* **WHAT IS NEEDED**: Restate each entry below without changing a word.

[[ DATASET CONTENT, beginning ]]

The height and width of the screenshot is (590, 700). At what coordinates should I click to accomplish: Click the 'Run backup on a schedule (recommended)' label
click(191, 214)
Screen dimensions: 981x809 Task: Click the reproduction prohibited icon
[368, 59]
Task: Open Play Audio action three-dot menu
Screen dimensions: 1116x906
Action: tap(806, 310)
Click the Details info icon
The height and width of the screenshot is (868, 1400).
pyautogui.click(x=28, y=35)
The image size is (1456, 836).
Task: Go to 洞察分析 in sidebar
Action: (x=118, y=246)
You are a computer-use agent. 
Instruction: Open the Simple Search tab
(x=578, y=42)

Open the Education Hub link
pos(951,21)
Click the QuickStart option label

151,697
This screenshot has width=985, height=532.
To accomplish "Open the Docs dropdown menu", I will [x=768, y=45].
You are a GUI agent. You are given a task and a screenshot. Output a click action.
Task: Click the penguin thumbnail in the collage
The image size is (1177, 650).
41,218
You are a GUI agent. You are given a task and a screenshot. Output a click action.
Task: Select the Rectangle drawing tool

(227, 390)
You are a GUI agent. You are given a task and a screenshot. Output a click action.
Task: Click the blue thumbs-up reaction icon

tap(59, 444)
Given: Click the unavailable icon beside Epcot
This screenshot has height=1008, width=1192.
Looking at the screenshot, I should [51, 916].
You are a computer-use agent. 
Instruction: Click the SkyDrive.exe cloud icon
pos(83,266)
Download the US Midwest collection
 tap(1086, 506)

[[ DATASET CONTENT, end ]]

* **RESPONSE TO THIS EXERCISE**:
The height and width of the screenshot is (590, 700). At what coordinates should I click to accomplish: Click the 'Run backup on a schedule (recommended)' label
click(191, 214)
Screen dimensions: 981x809 Task: Click the reproduction prohibited icon
[368, 59]
Task: Open Play Audio action three-dot menu
Screen dimensions: 1116x906
Action: tap(806, 310)
Click the Details info icon
The height and width of the screenshot is (868, 1400).
pyautogui.click(x=28, y=35)
The image size is (1456, 836).
Task: Go to 洞察分析 in sidebar
Action: (x=118, y=246)
You are a computer-use agent. 
Instruction: Open the Simple Search tab
(x=578, y=42)

Open the Education Hub link
pos(951,21)
Click the QuickStart option label

151,697
This screenshot has width=985, height=532.
To accomplish "Open the Docs dropdown menu", I will [x=768, y=45].
You are a GUI agent. You are given a task and a screenshot. Output a click action.
Task: Click the penguin thumbnail in the collage
The image size is (1177, 650).
41,218
You are a GUI agent. You are given a task and a screenshot. Output a click action.
Task: Select the Rectangle drawing tool

(227, 390)
You are a GUI agent. You are given a task and a screenshot. Output a click action.
Task: Click the blue thumbs-up reaction icon

tap(59, 444)
Given: Click the unavailable icon beside Epcot
This screenshot has height=1008, width=1192.
Looking at the screenshot, I should [51, 916].
You are a computer-use agent. 
Instruction: Click the SkyDrive.exe cloud icon
pos(83,266)
Download the US Midwest collection
 tap(1086, 506)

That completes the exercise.